[Stoves] Why not high mass stoves?

[Crispin Pemberton-Pigott]

Dear Michael

 

High mass stoves can have benefits for combustion. This is often overlooked when discussing high or low mass. What has to be taken into consideration is the burn cycle – the power, the duration, and of course if there is a dual purpose for the fire.

 

First, space heating. If the stove is used for space heating, meaning it will run for a long time, there is no concern at all about the thermal mass – it is basically irrelevant. High mass stoves are appreciated for keeping the local environment warm long after the fire has died down or gone out.

 

Second, combustion efficiency.  Once the region of the fire chamber is up to temperature, heat accumulates in the high mass behind the surface. How much depends on the material, the flame temperature and the conductivity. If heat can be put into the material, it can be recovered at some point.  If the material is a poor conductor, it will not be able to return heat to the combustion zone in an effective manner. This aspect is usually overlooked. The ‘gain’ from heat that is stored in a very hot combustion chamber wall that has a high conductivity is applied when the fire is dwindling or turned down.  The direct mechanism is to raise the temperature of the incoming air.

◆ INSTRUCTION A:
Update the passage on high mass stoves, starting at the words "High mass stoves can" and ending after "or gone out.", with "room heating" in place of "space heating".
The records come from a different source than the text and have no link to it.

◆ THE RECORDS:
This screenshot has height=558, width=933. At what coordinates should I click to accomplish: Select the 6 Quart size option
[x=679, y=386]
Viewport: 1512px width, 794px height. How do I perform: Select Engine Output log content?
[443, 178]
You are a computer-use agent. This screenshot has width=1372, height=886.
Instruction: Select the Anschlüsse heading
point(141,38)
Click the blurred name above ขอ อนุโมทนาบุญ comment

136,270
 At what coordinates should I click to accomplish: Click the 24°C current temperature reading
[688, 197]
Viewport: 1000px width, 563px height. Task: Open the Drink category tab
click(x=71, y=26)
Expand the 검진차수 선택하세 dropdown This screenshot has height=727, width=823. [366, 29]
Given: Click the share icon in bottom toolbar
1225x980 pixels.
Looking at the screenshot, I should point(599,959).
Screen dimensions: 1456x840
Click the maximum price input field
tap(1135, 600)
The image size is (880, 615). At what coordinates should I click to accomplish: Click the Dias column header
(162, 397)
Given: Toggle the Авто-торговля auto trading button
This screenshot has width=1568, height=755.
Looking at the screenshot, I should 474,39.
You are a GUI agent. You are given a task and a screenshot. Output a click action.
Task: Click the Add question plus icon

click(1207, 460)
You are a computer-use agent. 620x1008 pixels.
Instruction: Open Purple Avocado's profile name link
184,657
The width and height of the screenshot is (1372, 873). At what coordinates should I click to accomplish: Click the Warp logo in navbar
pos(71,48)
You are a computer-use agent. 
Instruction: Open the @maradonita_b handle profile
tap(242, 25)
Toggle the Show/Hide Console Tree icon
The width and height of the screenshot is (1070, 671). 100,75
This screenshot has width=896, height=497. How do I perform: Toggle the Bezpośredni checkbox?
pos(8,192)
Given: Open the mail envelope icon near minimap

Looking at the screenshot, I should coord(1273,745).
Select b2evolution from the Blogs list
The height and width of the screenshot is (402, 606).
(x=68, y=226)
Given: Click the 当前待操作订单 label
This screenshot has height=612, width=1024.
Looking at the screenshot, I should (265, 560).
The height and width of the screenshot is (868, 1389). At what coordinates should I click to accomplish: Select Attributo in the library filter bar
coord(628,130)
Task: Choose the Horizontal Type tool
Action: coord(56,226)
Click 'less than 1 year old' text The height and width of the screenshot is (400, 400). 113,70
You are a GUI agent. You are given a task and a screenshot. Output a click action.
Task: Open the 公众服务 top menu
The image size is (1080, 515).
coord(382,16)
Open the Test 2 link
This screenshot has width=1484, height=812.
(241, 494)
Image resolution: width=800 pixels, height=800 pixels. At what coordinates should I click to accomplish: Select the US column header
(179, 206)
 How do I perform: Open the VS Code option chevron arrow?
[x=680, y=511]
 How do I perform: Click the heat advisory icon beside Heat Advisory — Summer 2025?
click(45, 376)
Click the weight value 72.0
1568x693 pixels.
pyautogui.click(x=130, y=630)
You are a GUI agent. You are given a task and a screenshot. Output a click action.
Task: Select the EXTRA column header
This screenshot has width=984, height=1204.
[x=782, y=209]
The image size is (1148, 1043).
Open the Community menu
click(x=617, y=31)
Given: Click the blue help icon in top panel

◆ INSTRUCTION B:
Repeat the records unchanged, beginning at the line that has "Click the blurred" and stopping after the line that has "tap(1135, 600)".

◆ EXERCISE OUTPUT A:
High mass stoves can have benefits for combustion. This is often overlooked when discussing high or low mass. What has to be taken into consideration is the burn cycle – the power, the duration, and of course if there is a dual purpose for the fire.

 

First, room heating. If the stove is used for room heating, meaning it will run for a long time, there is no concern at all about the thermal mass – it is basically irrelevant. High mass stoves are appreciated for keeping the local environment warm long after the fire has died down or gone out.

◆ EXERCISE OUTPUT B:
Click the blurred name above ขอ อนุโมทนาบุญ comment

136,270
 At what coordinates should I click to accomplish: Click the 24°C current temperature reading
[688, 197]
Viewport: 1000px width, 563px height. Task: Open the Drink category tab
click(x=71, y=26)
Expand the 검진차수 선택하세 dropdown This screenshot has height=727, width=823. [366, 29]
Given: Click the share icon in bottom toolbar
1225x980 pixels.
Looking at the screenshot, I should point(599,959).
Screen dimensions: 1456x840
Click the maximum price input field
tap(1135, 600)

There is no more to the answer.